DOCUMENT EXTRACT:
This is a repository for the data structure and website code of the Digital Archive of Indigenous Language Persistence (DAILP) project at Northeastern University.

Check out the project wiki for further information about the project, how it's built, and how to contribute.

Plans

This project is a prototype intended to gather stakeholder feedback on the utility and usability of our interface for exploring Cherokee texts. We are building out this web interface to drive our decisions on data structures that may outlast the current website. This prototype is likely to change quickly in significant ways, especially as we pursue technical integration with Digital Scholarship Group infrastructure.

Feel free to submit an issue if you have feedback, suggestions, questions, or problems!

Project Structure

The back-end is implemented in Rust and the front-end is written in TypeScript. Each layer of the architecture is split into its own directory, starting with the back-end.

  • types/ defines all the types that our data adheres to in the database, GraphQL, and front-end.
  • migration/ pulls data from several Google Drive spreadsheets, conforms it to consistent types, then writes it all to a database.
  • graphql/ exposes a public GraphQL endpoint (deployed on AWS Lambda) that allows one to query DAILP data from the database. Play with the data here.
  • website/ renders a static site using our GraphQL endpoint at build time and at runtime (to handle user queries).

Read more on the wiki.

Contributing

We use the Nix package manager for managing dependencies, development environments, and predictable infrastructure. Before contributing, ask a maintainer for a .env file which will hold secrets required to run the code. This file must never be committed on Git.

SUPPLIED INFORMATION:

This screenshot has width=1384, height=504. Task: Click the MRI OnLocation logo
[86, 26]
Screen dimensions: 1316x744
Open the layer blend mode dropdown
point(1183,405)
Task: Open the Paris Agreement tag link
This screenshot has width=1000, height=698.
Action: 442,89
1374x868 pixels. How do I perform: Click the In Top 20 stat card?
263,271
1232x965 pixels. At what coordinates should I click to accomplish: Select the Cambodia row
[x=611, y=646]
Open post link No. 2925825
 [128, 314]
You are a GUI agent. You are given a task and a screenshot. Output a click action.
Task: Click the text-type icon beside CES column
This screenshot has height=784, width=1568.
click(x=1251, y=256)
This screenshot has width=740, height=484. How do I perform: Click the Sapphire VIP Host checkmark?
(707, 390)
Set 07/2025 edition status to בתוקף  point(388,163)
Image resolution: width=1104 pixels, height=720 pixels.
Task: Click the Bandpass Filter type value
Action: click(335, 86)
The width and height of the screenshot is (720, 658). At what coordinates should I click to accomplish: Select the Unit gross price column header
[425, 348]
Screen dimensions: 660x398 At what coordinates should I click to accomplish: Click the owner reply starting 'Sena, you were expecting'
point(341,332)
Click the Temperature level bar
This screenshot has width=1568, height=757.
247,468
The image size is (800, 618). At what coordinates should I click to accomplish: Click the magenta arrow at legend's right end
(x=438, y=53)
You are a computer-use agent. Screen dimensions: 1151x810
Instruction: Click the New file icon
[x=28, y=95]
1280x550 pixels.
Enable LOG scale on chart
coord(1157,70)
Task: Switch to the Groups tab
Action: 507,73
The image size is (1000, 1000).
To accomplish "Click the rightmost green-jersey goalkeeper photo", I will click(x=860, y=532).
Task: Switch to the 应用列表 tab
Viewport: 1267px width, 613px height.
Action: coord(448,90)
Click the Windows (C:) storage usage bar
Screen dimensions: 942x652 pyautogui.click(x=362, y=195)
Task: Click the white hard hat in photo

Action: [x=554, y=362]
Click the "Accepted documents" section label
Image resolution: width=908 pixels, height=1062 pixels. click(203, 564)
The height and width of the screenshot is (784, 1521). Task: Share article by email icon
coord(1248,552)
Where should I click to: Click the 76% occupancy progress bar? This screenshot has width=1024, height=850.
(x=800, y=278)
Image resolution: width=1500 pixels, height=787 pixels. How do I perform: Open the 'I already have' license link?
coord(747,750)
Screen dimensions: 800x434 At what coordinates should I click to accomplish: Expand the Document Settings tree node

AIM:
According to the DAILP repository description, what language is the back-end written in? This data has no connection to the DAILP repository description.

ANSWER TO THIS EXERCISE:
Rust.